Terese Berceau - The Gift That Keeps On Giving

Some of you might remember Democratic State Representative Terese Berceau from one of my previous posts, where I pointed out that she received a "clean environment" award from the Sierra Club, while at the same time owning between $5,000 and $50,000 in stock in Exxon Mobil. Of course, the Sierra Club was part of a group called "Exxpose Exxon," who called Exxon"deceptive" and "irresponsible," and said Exxon "intentionally put its own profits above a clean environment and the health of America’s families."

Undeterred, Berceau is back better than ever today with her press release ripping Wal-Mart for attempting to sell goods at a low cost. She blames Wal-Mart for playing hardball with Rubbermaid, which lost a contract with Wal-Mart because they couldn't provide their goods for a low enough cost. In her release, she says:

"Wal-Mart’s obsession for ever lower cost, came at a dear cost to Madison jobs," she added. "Wal-Mart has grown from an economic player into an economic plague. Sure, you can buy some cheaper plastic item at Wal-Mart, but the lower cost results in lower wages and fewer benefits for their employees, and the loss of Main Street businesses and American jobs, as larger competitors and suppliers are forced to ship jobs overseas in order to compete. As a community, we end up paying for Wal-Mart’s low cost in other costly ways.

"Government and business leaders need to get serious about dealing with the harmful effects on our economy, our communities, and our citizens as a result of Wal-Mart’s corporate bullying and monopolistic muscle," said Berceau. "It’s time to quit blaming government regulation, taxes, unions and worker demands for the loss of local jobs. Here, we can place the blame where it truly lies - Wal-Mart."

Wow, that sounds pretty serious. I bet with all that venom against Wal-Mart, Terese Berceau wouldn't want anything to do with contributing to Wal-Mart's evil practices of providing low prices and forcing jobs overseas.
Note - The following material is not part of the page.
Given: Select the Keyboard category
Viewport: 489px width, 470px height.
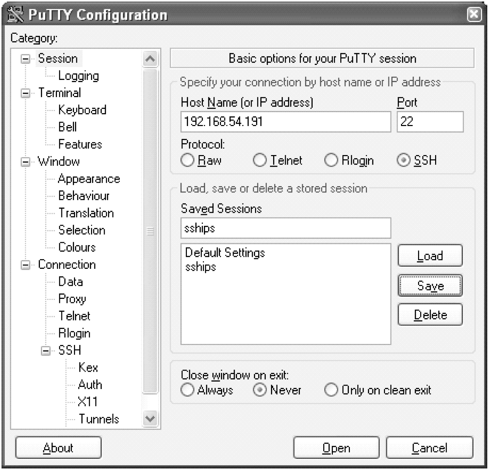Looking at the screenshot, I should click(x=83, y=110).
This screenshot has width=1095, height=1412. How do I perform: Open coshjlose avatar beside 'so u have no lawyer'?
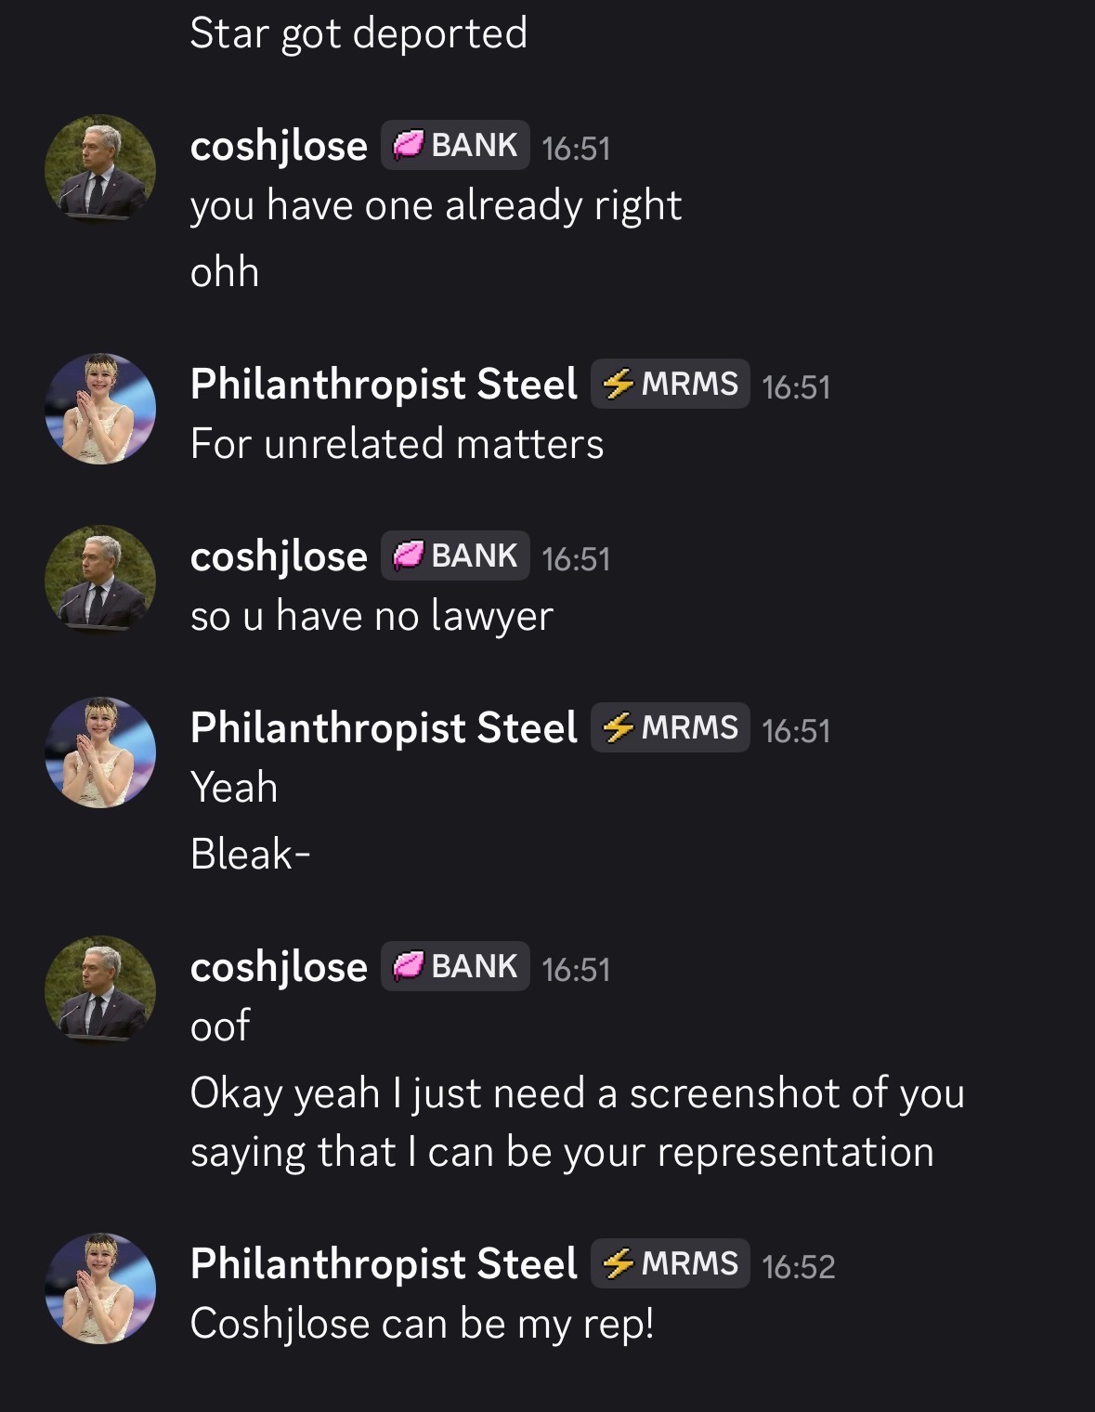click(100, 581)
Well, it appears I would be wrong.

According to her "Statement of Economic Interest" report filed with the State Ethics Board, Berceau owns between $5,000 and $50,000 each in both the Fidelity Contrafund and the T. Rowe Price International Growth and Income Fund. According to the prospectuses for each of these funds, they together own nearly $25 million in Wal Mart de Mexico Series V stock. This is stock that Berceau is personally profiting from - and to make it worse, it is ownership in Wal-Mart's Mexico operations! You think Wal-Mart pays its employees poorly here? Go down to Mexico - they probably pay their employees with tree bark.

What's even more disturbing is Berceau's apparent shock that businesses actually engage in the free market. This from someone that, according to her ethics statement, owns between $115,000 and $1.15 million in stocks, bonds, and mutual funds, and who apparently doesn't know how commerce works. Either she's from another planet, or she's just being disingenuous for a cheap press hit. Just about every business she invests in engages in the same type of tough price negotiation that Wal-Mart does in order to keep their prices down and their products moving.
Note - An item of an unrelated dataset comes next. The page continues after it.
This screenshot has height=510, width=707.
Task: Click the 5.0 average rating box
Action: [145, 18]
Look, nobody likes businesses and their employees suffering. But businesses either closing or reorganizing is a vital part of our free market. The market values efficiency and low cost, and those businesses that can't provide it need to adapt. If we kept inefficient businesses running, all the lefties would cry that we're giving them "corporate welfare" to stay afloat. Yet they advocate more and more regulation of businesses that increase their fixed costs, and whine when those regulations push employers overseas to save money.

And they never look at it from the perspective of the consumer - it ain't people from Shorewood Hills shopping at Wal-Mart. It's people that need the costs savings on diapers and toilet paper to scrape by. She should try going to a Wal-Mart one of these days - it's not exactly the Nakoma Country Club crowd shopping in there. In fact, since she's a part owner, she should be treated like royalty.

I've written about State Democrats' Wal-Mart hypocrisy before, and this is just one more example to throw on the pile.

So don't thank Wal-Mart for those job losses, Terese Berceau. Thank YOU.